所给文本 -
##############################
SELECT arrayPushFront([2, 3, 4], 1) AS prepend_element;
SELECT arrayPopBack([1, 2, 3, 4]) AS remove_last;
SELECT arrayPopFront([1, 2, 3, 4]) AS remove_first;
SELECT arrayResize([1, 2, 3], 5, 0) AS resize_array; -- [1,2,3,0,0]
数组排序与查找
数组排序操作
-- 基本排序
SELECT arraySort([3, 1, 4, 1, 5, 9]) AS sorted_asc; -- [1,1,3,4,5,9]
SELECT arrayReverseSort([3, 1, 4, 1, 5, 9]) AS sorted_desc; -- [9,5,4,3,1,1]
-- 字符串数组排序
SELECT arraySort(['banana', 'apple', 'cherry']) AS sorted_strings;
-- 自定义排序(Lambda表达式)
##############################
所给数据 -

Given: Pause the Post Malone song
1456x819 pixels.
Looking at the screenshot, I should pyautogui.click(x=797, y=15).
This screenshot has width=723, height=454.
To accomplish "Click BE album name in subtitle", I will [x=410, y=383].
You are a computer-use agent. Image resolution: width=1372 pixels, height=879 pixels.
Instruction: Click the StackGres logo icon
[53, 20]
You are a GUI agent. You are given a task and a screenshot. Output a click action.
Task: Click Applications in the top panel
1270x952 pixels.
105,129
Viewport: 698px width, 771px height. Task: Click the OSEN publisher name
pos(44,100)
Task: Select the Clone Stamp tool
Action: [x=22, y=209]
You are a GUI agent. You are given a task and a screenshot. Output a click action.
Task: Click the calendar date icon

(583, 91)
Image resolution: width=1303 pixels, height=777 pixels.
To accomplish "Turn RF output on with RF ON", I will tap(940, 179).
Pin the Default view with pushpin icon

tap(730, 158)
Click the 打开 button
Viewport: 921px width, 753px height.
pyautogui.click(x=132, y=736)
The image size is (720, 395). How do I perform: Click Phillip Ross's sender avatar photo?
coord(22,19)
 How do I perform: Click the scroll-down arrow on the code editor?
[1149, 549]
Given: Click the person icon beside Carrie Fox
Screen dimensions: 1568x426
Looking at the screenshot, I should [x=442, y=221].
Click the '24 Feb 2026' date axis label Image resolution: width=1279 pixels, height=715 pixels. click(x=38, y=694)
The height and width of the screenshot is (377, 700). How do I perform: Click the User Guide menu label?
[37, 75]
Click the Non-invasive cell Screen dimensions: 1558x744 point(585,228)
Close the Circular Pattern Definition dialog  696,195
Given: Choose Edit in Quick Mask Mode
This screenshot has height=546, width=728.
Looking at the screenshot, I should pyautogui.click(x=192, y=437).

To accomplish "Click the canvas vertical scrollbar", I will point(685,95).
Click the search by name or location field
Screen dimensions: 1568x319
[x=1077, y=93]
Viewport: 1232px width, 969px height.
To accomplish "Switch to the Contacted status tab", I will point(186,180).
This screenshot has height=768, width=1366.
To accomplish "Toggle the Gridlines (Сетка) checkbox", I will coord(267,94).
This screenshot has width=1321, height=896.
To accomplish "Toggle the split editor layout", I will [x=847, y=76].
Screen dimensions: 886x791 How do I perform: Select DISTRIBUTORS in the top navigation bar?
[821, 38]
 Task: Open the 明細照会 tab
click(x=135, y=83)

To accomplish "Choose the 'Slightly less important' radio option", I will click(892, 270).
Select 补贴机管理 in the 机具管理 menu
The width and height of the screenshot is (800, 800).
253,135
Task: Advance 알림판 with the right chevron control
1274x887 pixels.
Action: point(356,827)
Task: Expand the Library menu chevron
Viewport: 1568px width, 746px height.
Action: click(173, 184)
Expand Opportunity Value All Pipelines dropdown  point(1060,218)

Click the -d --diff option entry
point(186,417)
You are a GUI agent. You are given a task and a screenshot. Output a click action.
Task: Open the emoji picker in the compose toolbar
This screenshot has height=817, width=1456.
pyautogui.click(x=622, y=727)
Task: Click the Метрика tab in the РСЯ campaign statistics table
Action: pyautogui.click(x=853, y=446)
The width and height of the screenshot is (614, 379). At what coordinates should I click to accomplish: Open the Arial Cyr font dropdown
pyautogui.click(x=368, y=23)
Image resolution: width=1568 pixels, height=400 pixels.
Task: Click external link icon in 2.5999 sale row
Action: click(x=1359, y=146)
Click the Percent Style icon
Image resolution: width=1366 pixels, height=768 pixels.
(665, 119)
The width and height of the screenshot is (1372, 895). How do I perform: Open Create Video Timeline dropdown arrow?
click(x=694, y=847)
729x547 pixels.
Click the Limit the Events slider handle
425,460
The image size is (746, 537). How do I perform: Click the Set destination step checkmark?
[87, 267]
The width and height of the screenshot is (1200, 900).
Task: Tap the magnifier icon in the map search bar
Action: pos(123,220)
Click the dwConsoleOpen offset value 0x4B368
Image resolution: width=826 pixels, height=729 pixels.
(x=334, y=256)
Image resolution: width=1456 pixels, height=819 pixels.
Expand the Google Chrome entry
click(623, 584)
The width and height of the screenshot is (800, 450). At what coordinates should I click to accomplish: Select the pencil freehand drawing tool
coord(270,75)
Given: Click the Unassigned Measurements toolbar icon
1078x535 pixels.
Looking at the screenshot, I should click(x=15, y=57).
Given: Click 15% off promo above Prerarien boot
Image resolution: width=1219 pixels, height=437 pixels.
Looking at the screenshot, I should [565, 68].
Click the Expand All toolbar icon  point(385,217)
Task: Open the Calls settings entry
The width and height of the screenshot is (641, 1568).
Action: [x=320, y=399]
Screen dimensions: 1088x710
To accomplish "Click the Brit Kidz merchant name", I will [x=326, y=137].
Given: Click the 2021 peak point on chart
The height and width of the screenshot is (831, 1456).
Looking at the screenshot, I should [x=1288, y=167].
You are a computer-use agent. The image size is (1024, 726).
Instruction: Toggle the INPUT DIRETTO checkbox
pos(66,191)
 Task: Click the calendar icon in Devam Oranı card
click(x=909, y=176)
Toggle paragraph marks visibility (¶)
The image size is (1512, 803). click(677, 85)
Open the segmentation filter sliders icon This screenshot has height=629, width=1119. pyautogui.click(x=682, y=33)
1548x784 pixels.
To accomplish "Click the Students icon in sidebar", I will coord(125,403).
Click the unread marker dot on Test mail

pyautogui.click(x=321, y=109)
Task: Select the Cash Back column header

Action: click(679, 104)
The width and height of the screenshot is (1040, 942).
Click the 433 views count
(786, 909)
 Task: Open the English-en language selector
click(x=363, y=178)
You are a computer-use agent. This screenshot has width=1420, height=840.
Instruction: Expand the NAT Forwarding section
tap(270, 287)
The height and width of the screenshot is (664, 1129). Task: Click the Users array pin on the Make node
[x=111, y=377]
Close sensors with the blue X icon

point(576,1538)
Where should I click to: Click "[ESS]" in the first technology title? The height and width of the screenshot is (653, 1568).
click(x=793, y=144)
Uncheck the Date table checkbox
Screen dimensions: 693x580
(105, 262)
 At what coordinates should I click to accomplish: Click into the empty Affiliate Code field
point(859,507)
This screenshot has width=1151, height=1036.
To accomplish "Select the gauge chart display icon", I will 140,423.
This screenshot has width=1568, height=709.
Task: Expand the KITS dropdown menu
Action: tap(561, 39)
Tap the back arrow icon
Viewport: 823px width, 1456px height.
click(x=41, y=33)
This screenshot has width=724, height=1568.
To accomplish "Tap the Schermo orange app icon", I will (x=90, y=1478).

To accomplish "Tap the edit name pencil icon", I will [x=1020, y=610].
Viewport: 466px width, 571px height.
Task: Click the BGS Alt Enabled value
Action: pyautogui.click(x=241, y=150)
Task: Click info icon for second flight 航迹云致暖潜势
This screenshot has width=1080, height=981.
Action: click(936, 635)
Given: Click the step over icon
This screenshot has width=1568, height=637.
##############################
任务目标 - 把上面这段讲数组操作的 SQL 文本从头到尾一字不差地照录一遍。

参考解答 -
SELECT arrayPushFront([2, 3, 4], 1) AS prepend_element;
SELECT arrayPopBack([1, 2, 3, 4]) AS remove_last;
SELECT arrayPopFront([1, 2, 3, 4]) AS remove_first;
SELECT arrayResize([1, 2, 3], 5, 0) AS resize_array; -- [1,2,3,0,0]
数组排序与查找
数组排序操作
-- 基本排序
SELECT arraySort([3, 1, 4, 1, 5, 9]) AS sorted_asc; -- [1,1,3,4,5,9]
SELECT arrayReverseSort([3, 1, 4, 1, 5, 9]) AS sorted_desc; -- [9,5,4,3,1,1]
-- 字符串数组排序
SELECT arraySort(['banana', 'apple', 'cherry']) AS sorted_strings;
-- 自定义排序(Lambda表达式)